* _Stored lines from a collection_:

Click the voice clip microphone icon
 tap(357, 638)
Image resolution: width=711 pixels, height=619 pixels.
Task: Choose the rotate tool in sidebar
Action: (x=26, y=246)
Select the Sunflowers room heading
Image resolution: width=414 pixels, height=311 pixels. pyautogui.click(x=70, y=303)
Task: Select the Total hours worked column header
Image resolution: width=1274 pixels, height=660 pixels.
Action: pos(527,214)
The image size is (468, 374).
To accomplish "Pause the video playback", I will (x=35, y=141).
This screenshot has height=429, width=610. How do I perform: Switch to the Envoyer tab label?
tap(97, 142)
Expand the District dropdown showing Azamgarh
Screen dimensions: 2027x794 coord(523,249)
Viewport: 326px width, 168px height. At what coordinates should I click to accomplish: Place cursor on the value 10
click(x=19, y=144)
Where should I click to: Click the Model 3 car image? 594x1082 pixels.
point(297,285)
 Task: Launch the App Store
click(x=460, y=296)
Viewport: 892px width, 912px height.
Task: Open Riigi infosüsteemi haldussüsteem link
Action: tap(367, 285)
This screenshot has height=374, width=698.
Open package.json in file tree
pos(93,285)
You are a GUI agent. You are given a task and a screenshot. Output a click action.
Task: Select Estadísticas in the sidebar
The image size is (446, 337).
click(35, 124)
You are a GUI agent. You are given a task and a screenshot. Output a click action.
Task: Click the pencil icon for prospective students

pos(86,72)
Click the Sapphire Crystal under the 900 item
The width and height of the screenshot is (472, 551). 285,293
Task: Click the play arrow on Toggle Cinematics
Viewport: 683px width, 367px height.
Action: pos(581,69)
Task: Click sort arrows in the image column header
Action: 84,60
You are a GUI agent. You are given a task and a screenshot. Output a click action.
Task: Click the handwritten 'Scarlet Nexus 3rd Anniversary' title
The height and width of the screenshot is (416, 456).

* _To be done_: Please identify every line above that contains the string "size", treating case as significant, and copy each of those lines.

* _Solution for this exercise_:
The image size is (468, 374).
The image size is (446, 337).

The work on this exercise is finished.